START Extract provided

Wednesday, October 2, 2013

With "The Seance Society" Michael Nethercott conjures a "fair" mystery

HALLIE EPHRON: Michael Nethercott looks like he could be a character in his debut mystery novel, "The Seance Society," in which a scholarly Irishman with a penchant for quoting Celtic bards and Shakespeare solves mysteries.

Michael, I was fascinated by the machine that your characters use to communicate with the dead. Tell us about the Spectricator. Did you invent it or is it based on a historical (I hope) artifact?

MICHAEL NETHERCOTT: Well, Hallie, if my brain can be considered an historical artifact, then I could say yes to that. But, to be honest, I conjured up the Spectricator myself.

No doubt, various devices were used in the past to try to reach or record the deceased, but this particular machine was my own idea. It was fun coming up for a description of the thing: “a chaos of coils, wires, dials, meters, glass tubes, antennas, and God knows what else.”

END Extract provided
START Source material

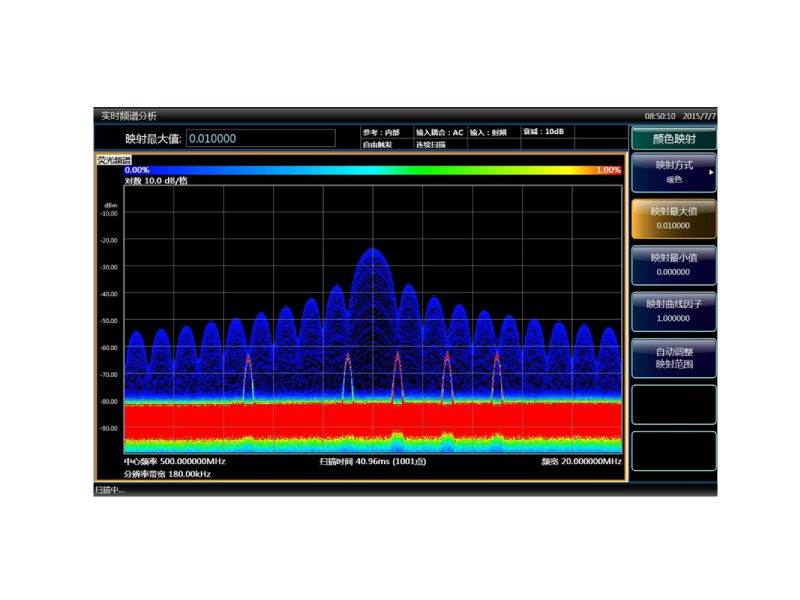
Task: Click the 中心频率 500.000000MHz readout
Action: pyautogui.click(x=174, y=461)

END Source material
START Source material

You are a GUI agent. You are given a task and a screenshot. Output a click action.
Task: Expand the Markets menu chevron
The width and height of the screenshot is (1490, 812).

END Source material

### Activities
a - Decide whether each statement below agrees with the interview. Answer yes or no for each, and quote the words of the interview that settle it.
(i) Nethercott came up with the Spectricator himself.
(ii) The Spectricator is modeled on a historical device.
(iii) The scholarly Irishman in the novel likes to quote Celtic bards and Shakespeare.
b - According to the interview, what is the title of Michael Nethercott's debut mystery novel?
c - Pull out the passage of the interview from "Michael, I was" to "the Spectricator myself.", copying it word for word.

### Solutions in order
a -
(i) Yes: "I conjured up the Spectricator myself."
(ii) No: "this particular machine was my own idea."
(iii) Yes: "a penchant for quoting Celtic bards and Shakespeare"

b - "The Seance Society."

c -
Michael, I was fascinated by the machine that your characters use to communicate with the dead. Tell us about the Spectricator. Did you invent it or is it based on a historical (I hope) artifact?

MICHAEL NETHERCOTT: Well, Hallie, if my brain can be considered an historical artifact, then I could say yes to that. But, to be honest, I conjured up the Spectricator myself.